__PASSAGE PROVIDED__.
════════════════════

Diplomacy: the national interest or the ethical dimension?

In an article in The Hague Journal of Diplomacy I discuss the two traditional rival views of the function and purposes of diplomacy:  the (often competitive) pursuit of the national interest, versus the (mainly collaborative) pursuit of the greatest good for the greatest number — what the late Robin Cook, in a much misquoted phrase, called the ‘ethical dimension’ of foreign policy.  Our new prime minister, Mr Cameron, has added a third candidate for the purpose of diplomacy:  namely, promoting the country’s trade and investment with the outside world.   Unfortunately this (hardly novel) idea was unveiled too late to be dismissed as risibly old hat in my Hague Journal article.

The Journal‘s title does not refer, even obliquely, to Britain’s present Foreign & Commonwealth Secretary.

The Hague Journal of Diplomacy owns the copyright to this article, but I am permitted, exceptionally, to publish it on this website.  You can read it (either as a web page or as a PDF reproducing the printed pages) at —

https://barder.com/diplomacy-ethics-and-the-national-interest

Comments on the article, critical or approving, analytical or anecdotal or both, are, as always, welcome;  factual corrections even more so.  Please append any such comments to this blog post, not to the article itself.

Brian

2 Responses

  1. Michael Hornsby says:

    Brian, A fascinating read. It is always a little unsettling when diplomats and journalists find themselves on the same wavelength – on a par with gamekeepers and poachers discovering that they’ve got much in common!

    I agree with a lot  of  what you say. That the defence and promotion of Britain’s national interest should be the main aim of diplomacy/foreign policy ought surely to go without saying. It all depends, or so it seems to me, on what is meant by “national interest”. Once you have an agreed definition of that term, it is not difficult to reach agreement on the rest,  many seeming differences of opinion then appearing less substantial than they did at first sight.  

    Any worthwhile concept of Britain’s “national interest”  must surely cover everything from the more narrowly selfish (e.g. getting the best financial terms in some international trade deal) to the promotion of Robin Cook’s “ethical dimension”  and the robust defence and advocacy of those other good things you mention (freedom, civil rights and democracy), and (as you say) must also attempt to strike a balance between what is in our short-term and long-term interest.  After all, Britain, rightly or wrongly, has an image of itself as a country that generally if not invariably acts in an ethical manner and as a historic champion – at least for its own citizens if not always for those people over whom  it once ruled – of the desirable values aforementioned. It must surely follow that any foreign policy conduct that damages that self-image is against the national interest.  On that basis your verbal dusting-up of the Polish foreign minister over his government’s treatment of its political opponents was unarguably in Britain’s national interest (as defined above), even if  not necessarily seen to be in the national interest of all our EEC partners at the time. (I accept, of course,  that there would not have been a monolithic view within the FCO about the exact language you should have used, and at least some there who thought you had overstepped the mark).

════════════════════

__GIVEN INFORMATION__.

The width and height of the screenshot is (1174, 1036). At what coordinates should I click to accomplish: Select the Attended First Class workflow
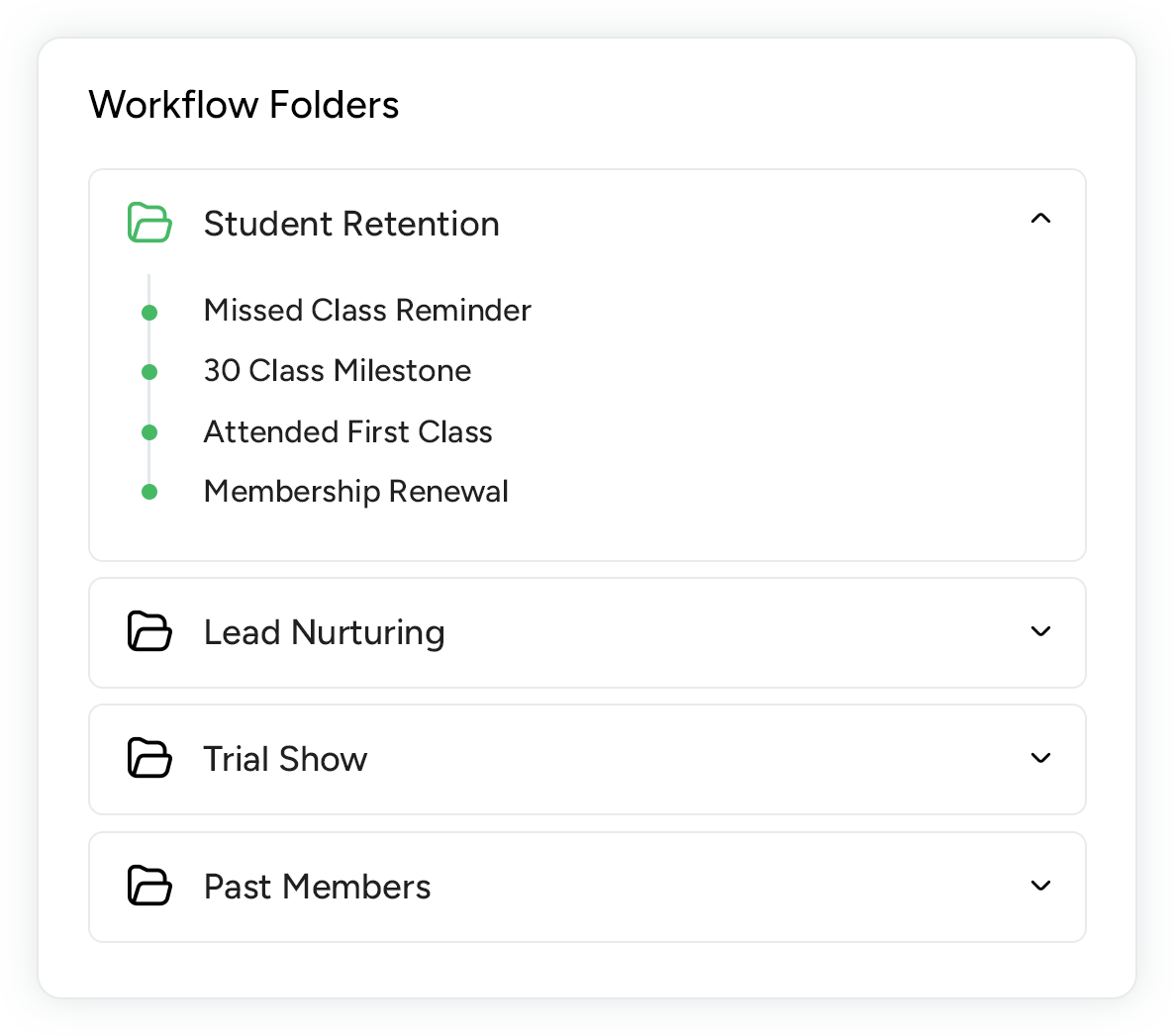tap(347, 432)
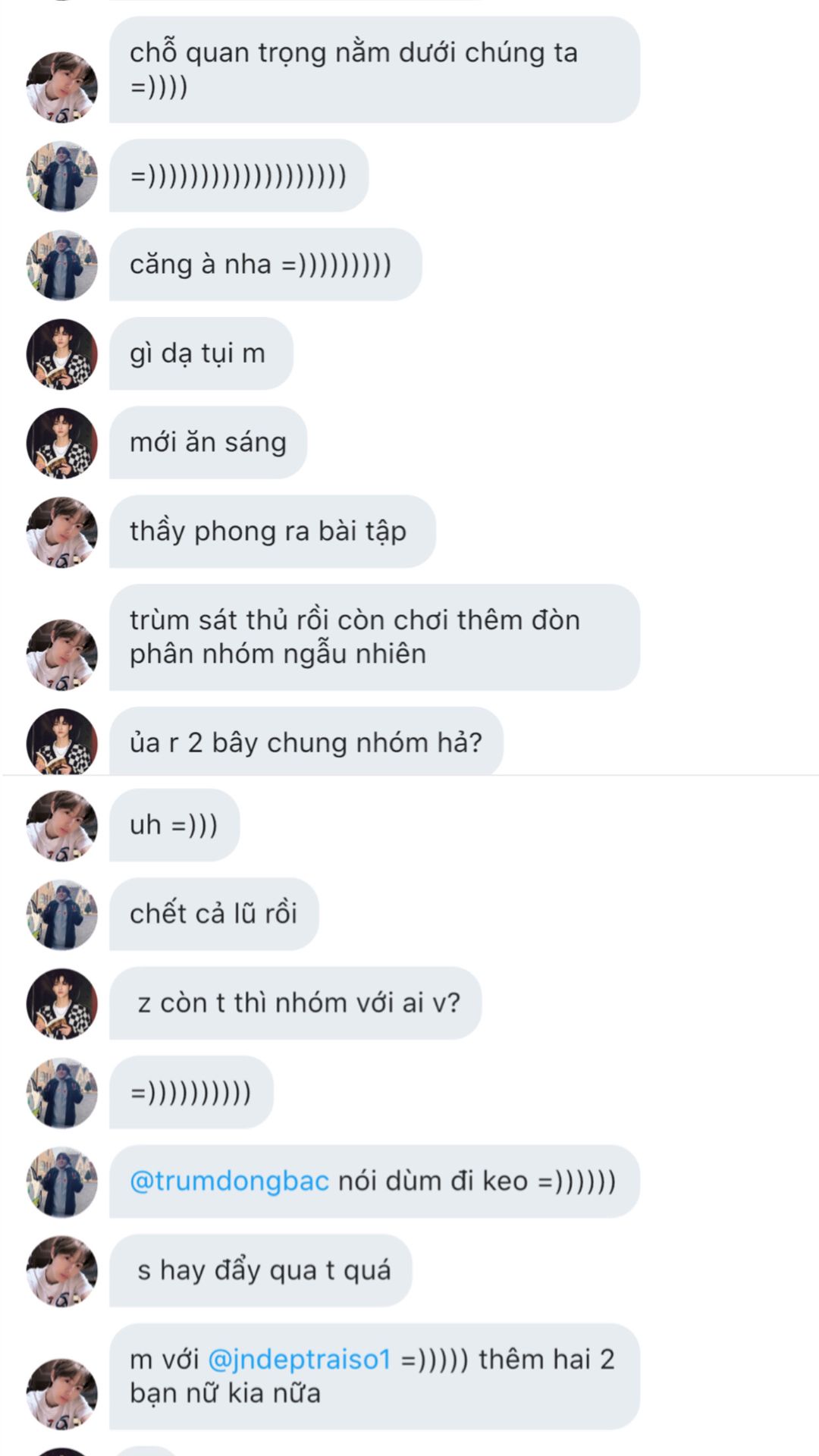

════════════════════

__GIVEN PROBLEM__. Extend the blog post above on diplomacy and the national interest, starting right after its final sentence.

__RESPONSE FOR THIS EXERCISE__.
    I would be surprised, however, if many people would strongly disagree with the essence of my definition of the national interest. It is true that Sir Christopher M sometimes seems to to suggest that diplomacy is a Kiplingesque “great game”  in which the main aim is to put one over Johnny Foreigner, but, if pressed, I think he would interpret “getting our way”  as including the defence and promotion of all the things listed above,  albeit tempered by a realistic acceptance of the limits to what it lies within our power to achieve. So I would doubt  whether there is all that much real difference in practice between the Christopher Meyer and Oliver Miles approach to diplomacy – at most a difference of emphasis rather than substance.

    What slightly irritated me, and I think some others, about Robin Cook’s ”ethical dimension” was the implication (perhaps unintended) that no one else had given any thought to this before and that all  previous foreign secretaries (and particularly presumably Tory ones) had not given a toss about the morality of foreign policy. Even in the days of Palmerston, when Britain’s global power was at its height, and we had the capacity “to defy world opinion” (as Douglas Hurd recently reminded us), I doubt that British foreign policy was totally devoid of moral calculation, though, as you say, the “ethical dimension” might then have been couched more in terms of “duty”.

    Your points about balancing the short-term against the  long-term interest, and about acting in the interests of the “greatest good of the greatest number”, are admirable,  but I wonder if they do not amount to a counsel of perfection unlikely to be followed very often in practice. Ambassadors – British ones at least – are after all acting under instructions from their democratically elected governments, which in turn must be mindful of public opinion, which in turn seldom favours the long-term over the short-term interest or puts the collective interest of other countries over a narrowly defined national self-interest.  No doubt this is very wrong of public opinion. But that’s democracy for you (“the worst form of Government except all those other forms that have been tried from time to time” as Churchill once put it).  Take, for example, Mrs Thatcher’s famously/notoriously combative campaign to secure a more equitable basis for the financing of the EEC’s Common Agricultural Policy.  She was almost universally praised at the time (in the UK) for sticking to her guns, refusing to accept “half a loaf” and insisting (successfully) on clawing back the full £1 billion a year she had been demanding. How piddling that sum – enormous then – seems now by today’s standards of financial profligacy! Was it all worth it? Was the campaign won at the cost of  permanently souring Britain’s relations with its EEC partners etc, etc?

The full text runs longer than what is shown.